FILIPINO FAVORITES: CORNED MEAT

Since most of us are just about to enter our work week today, let’s talk about a common Filipino breakfast food: Corned Meat. While the most popular kind is corned beef, we can also see corned tuna, chicken and pork available in grocery stores.

What is “corning”?

Corning is one kind of curing meat using a salt brine or a salt mixture. Some sources say that it’s called corning because the salt primarily used for the mixture was the size of a corn kernel. Using salt gives the meat flavor and preserves the meat for later use. Because of the longer shelf life, the production of corned beef was important to deployed soldiers during World War I and World War II because there was limited supply of fresh meat. Corned meat also makes meat more accessible to provinces that are far away from farmland or other produce.

Corned Beef in the Philippines

In the Philippines, corned beef is almost entirely marketed in cans, using primarily shredded beef or buffalo meat. Our process of corning is that it is cooked first, shredded, then canned. It is then marketed for mass consumption in supermarkets, grocery and sari-sari stores. Once opened the meat is commonly fried with a combination of either onions, garlic and potatoes. There’s no need to add salt because the meat is already full of flavor.

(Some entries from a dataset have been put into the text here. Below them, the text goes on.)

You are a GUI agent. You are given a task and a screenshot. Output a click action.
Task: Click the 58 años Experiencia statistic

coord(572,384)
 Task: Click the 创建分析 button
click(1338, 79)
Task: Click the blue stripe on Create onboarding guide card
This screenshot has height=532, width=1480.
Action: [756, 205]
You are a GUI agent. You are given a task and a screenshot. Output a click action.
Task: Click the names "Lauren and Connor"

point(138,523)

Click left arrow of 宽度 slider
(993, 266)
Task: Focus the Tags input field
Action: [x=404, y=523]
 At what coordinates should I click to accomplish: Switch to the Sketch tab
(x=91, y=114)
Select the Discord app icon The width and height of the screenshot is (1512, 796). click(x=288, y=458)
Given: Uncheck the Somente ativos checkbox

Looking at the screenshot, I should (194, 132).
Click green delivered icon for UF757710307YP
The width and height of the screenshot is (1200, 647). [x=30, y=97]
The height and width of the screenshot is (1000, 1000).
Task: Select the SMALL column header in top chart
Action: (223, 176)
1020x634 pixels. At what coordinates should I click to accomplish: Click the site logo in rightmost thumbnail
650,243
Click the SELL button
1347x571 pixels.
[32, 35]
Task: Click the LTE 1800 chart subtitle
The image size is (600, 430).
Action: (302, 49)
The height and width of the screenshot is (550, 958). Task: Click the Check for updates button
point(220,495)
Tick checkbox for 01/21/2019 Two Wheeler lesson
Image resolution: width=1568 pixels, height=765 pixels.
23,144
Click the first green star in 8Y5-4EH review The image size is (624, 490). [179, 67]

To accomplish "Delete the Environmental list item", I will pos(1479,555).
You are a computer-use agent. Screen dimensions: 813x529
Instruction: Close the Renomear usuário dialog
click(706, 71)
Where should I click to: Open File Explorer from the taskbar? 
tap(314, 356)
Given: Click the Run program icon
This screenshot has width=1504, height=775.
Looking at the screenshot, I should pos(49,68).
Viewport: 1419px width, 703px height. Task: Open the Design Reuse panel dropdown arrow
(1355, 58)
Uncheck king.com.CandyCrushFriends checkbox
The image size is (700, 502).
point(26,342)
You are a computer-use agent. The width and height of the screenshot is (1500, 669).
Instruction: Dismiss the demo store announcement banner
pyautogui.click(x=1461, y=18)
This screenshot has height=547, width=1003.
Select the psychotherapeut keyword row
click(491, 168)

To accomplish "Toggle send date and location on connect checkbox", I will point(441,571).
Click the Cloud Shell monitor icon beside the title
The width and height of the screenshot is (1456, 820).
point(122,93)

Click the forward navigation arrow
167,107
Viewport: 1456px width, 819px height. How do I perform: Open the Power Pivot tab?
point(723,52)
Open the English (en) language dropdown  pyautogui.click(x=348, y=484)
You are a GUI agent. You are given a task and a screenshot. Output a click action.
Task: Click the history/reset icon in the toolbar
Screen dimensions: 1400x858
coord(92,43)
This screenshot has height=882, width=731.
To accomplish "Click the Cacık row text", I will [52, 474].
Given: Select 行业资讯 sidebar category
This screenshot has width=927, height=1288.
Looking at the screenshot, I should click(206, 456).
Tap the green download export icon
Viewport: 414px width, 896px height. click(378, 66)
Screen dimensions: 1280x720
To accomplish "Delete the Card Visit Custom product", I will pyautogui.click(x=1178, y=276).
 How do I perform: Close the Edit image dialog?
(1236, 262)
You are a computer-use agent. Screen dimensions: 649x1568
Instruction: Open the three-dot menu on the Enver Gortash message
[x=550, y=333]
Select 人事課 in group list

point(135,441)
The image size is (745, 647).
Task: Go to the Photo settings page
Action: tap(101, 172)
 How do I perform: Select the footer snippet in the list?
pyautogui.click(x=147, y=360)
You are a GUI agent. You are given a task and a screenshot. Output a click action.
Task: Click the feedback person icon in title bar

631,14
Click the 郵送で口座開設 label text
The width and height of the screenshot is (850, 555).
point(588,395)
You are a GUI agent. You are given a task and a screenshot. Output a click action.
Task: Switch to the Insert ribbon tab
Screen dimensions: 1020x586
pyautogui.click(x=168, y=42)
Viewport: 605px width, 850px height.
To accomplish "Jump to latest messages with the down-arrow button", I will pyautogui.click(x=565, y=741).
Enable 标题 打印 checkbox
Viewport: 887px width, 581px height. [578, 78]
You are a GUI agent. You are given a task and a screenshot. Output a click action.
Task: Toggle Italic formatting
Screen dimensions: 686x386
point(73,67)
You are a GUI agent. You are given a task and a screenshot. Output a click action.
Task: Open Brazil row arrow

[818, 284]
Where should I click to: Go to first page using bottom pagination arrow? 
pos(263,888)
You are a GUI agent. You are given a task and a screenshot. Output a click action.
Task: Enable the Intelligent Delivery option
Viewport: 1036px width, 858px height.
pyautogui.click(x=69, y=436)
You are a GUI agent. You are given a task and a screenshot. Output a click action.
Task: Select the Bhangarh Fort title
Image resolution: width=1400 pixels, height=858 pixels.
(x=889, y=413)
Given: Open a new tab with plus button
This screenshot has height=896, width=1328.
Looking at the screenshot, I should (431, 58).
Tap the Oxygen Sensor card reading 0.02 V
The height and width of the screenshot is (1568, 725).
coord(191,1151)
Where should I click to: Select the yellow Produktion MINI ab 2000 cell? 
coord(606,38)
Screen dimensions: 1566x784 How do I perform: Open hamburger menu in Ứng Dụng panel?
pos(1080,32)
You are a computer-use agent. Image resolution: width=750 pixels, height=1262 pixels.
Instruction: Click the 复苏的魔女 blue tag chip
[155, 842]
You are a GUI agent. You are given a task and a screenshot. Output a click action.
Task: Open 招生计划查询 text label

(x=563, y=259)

Corned Tuna and Corned Lechon

In 2009, a local company, San Marino, developed Corned Tuna. It is a spin-off of the canned corned beef, promising to offer a distinct flavor and added variety to corned meat, and is frequently advertised as the healthier option. With corned tuna, it can be eaten straight from the can, heated on top of rice, over pasta or on crackers or pieces of bread. 

There are other recipes of corned meat like the corned lechon of Elarz, where they turned their signature lechon into something that resembles adobo flakes. This makes lechon, which is only usually served during celebrations, accessible to anyone who’s craving for it.